• YOUR INSTRUCTIONS: Copy exactly the stretch of lines from the one holding "This screenshot has" through the last line of the data below, inclusive. Leave out pictures.

• Stored data:

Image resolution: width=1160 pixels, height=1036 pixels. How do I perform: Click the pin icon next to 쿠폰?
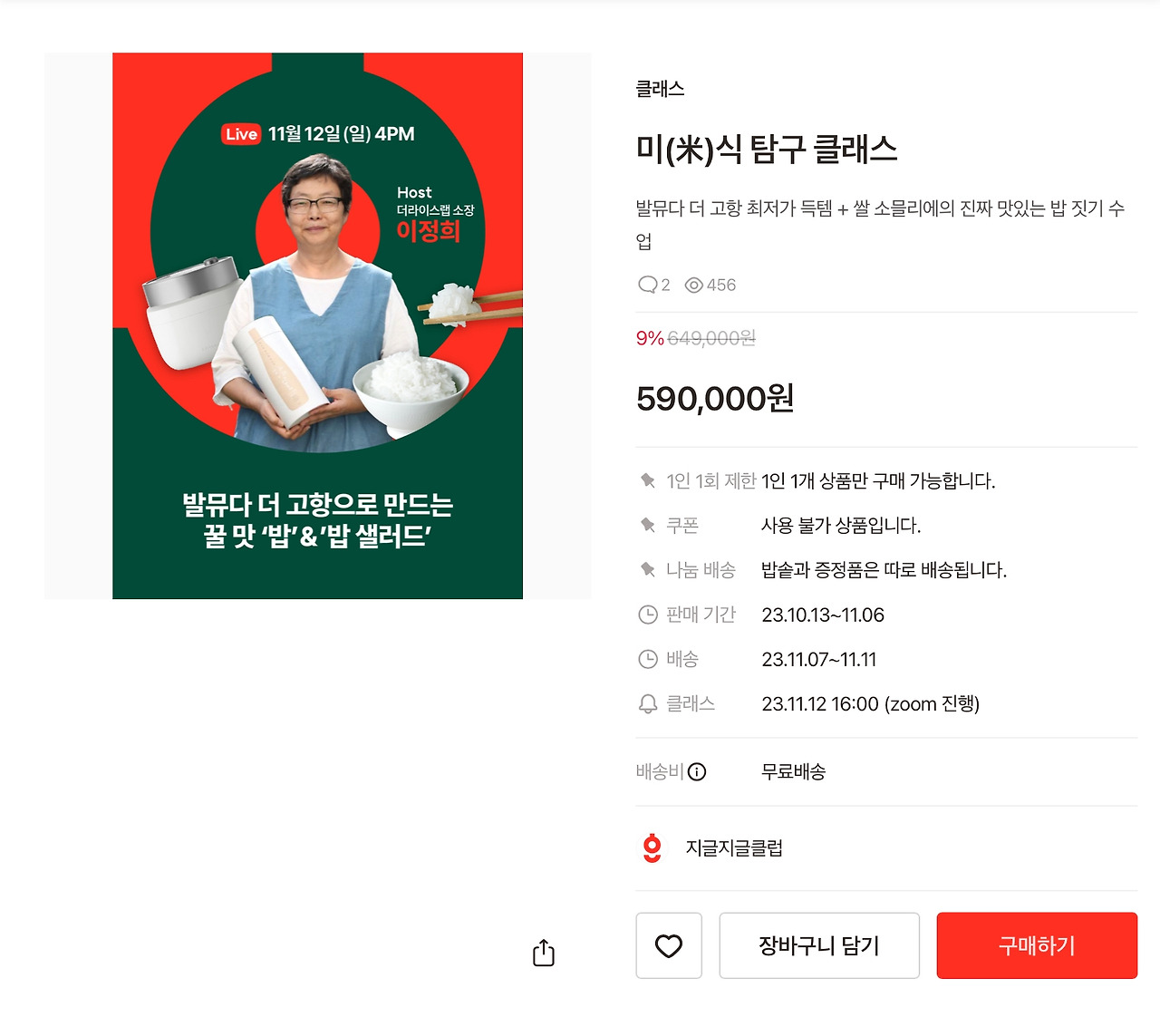[648, 525]
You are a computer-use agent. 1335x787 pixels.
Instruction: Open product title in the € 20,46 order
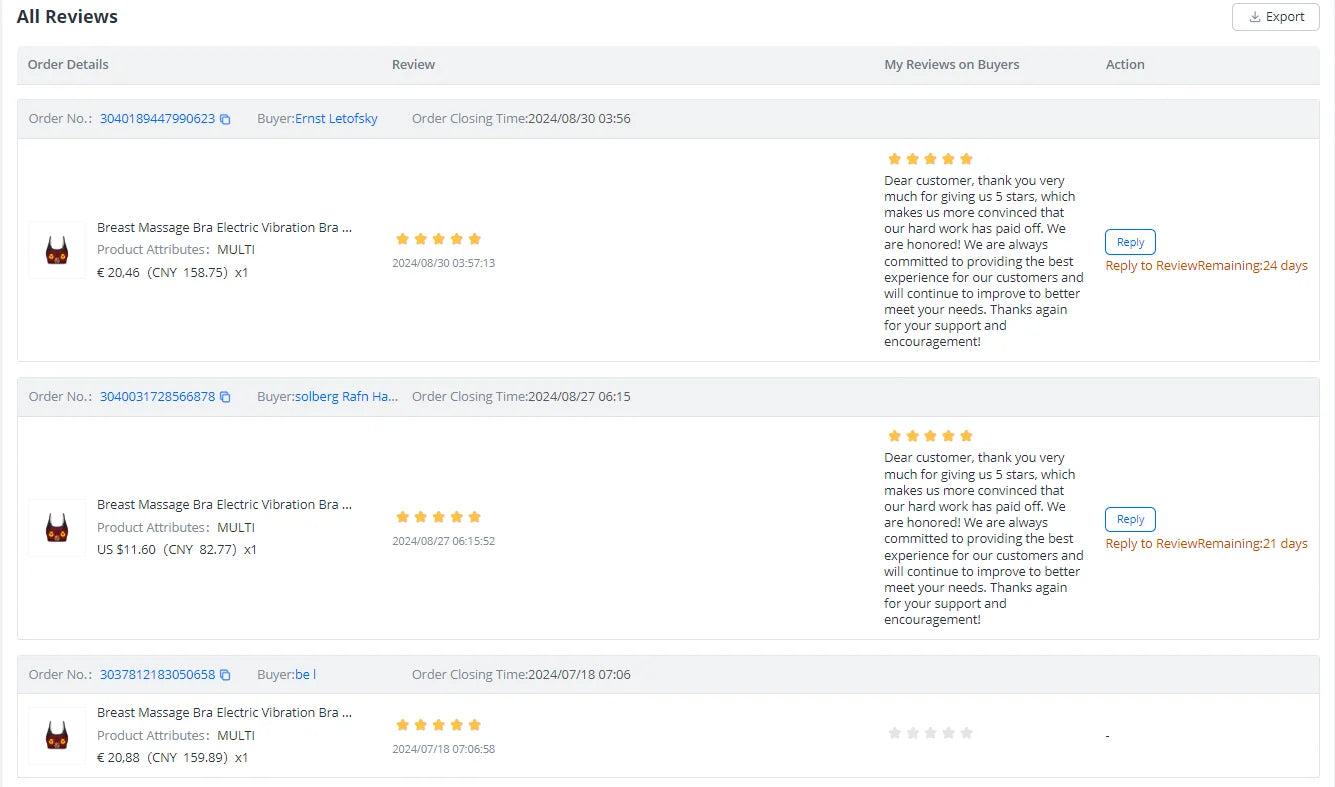tap(224, 228)
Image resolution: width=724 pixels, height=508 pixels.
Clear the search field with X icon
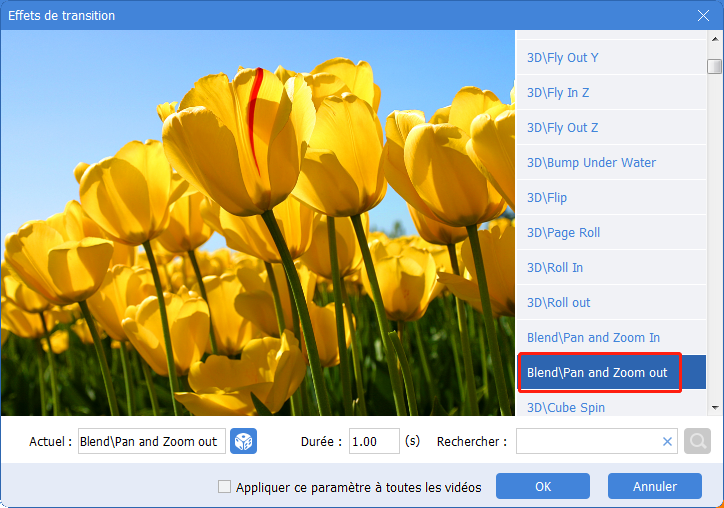point(667,441)
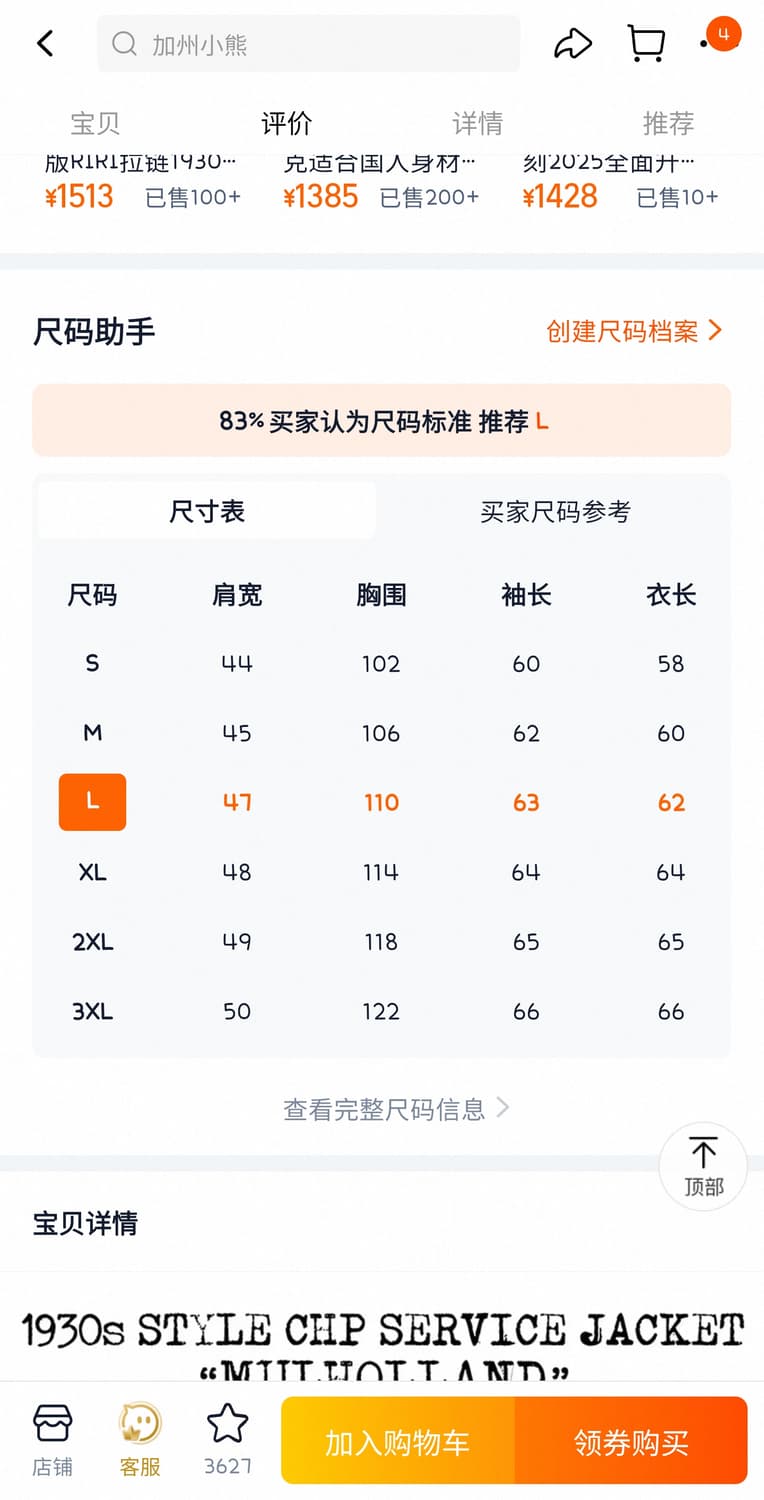Viewport: 764px width, 1500px height.
Task: Tap the share arrow icon
Action: [573, 44]
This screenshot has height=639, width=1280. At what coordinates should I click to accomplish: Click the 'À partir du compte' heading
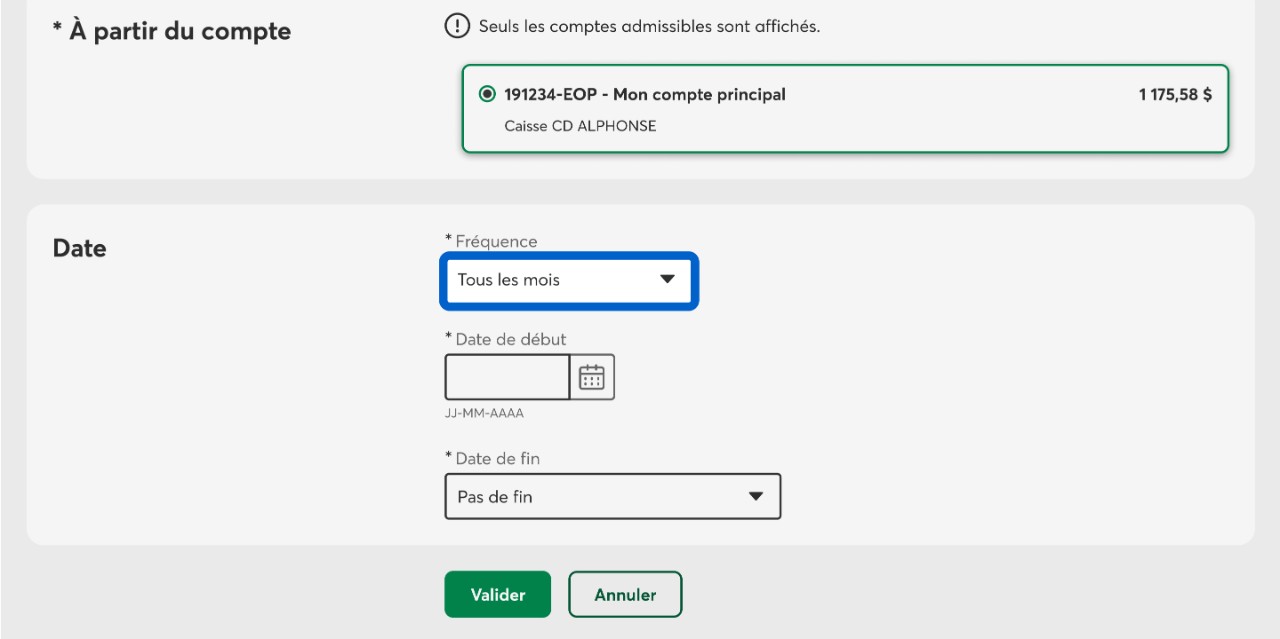pyautogui.click(x=171, y=31)
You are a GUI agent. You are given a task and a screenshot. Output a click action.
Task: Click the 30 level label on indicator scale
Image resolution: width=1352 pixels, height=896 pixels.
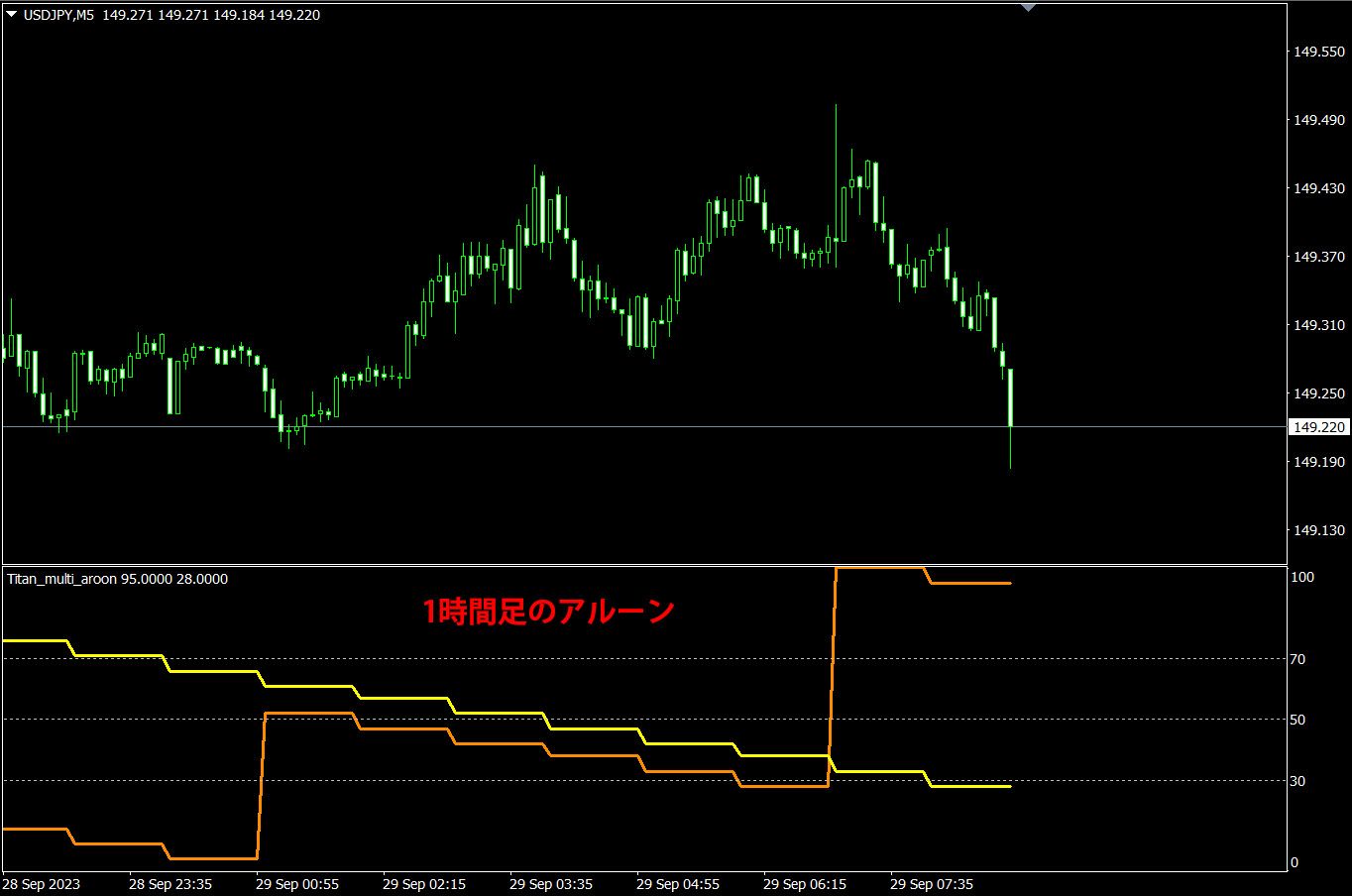pos(1297,781)
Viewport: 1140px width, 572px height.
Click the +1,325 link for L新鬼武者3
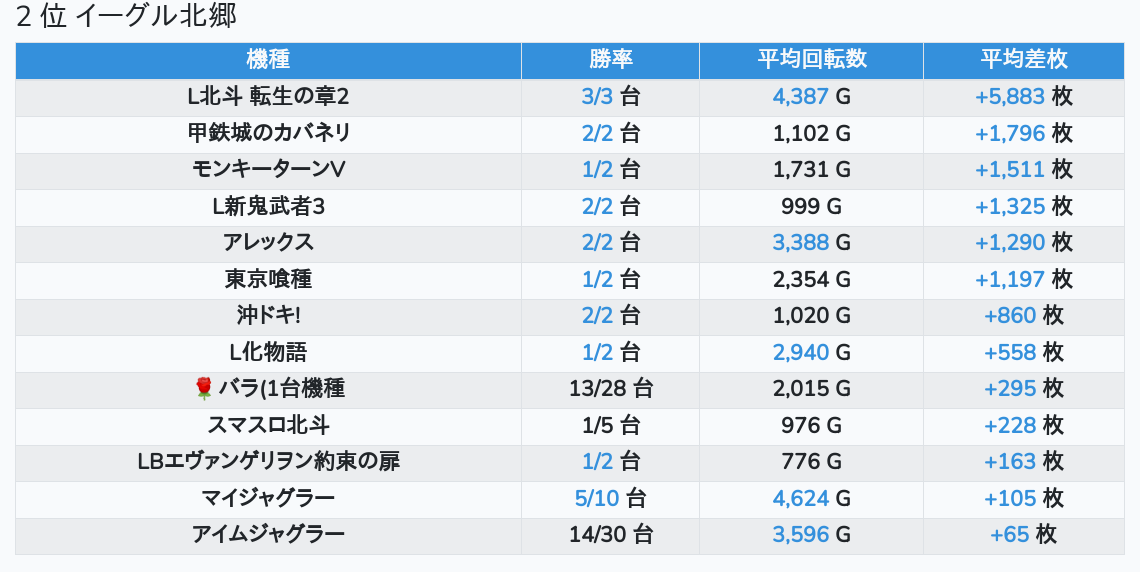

• RESPONSE:
This screenshot has height=639, width=1280. At what coordinates should I click to accomplish: Click the 'À partir du compte' heading
pyautogui.click(x=171, y=31)
You are a GUI agent. You are given a task and a screenshot. Output a click action.
Task: Click the 30 level label on indicator scale
Image resolution: width=1352 pixels, height=896 pixels.
pos(1297,781)
Viewport: 1140px width, 572px height.
Click the +1,325 link for L新鬼武者3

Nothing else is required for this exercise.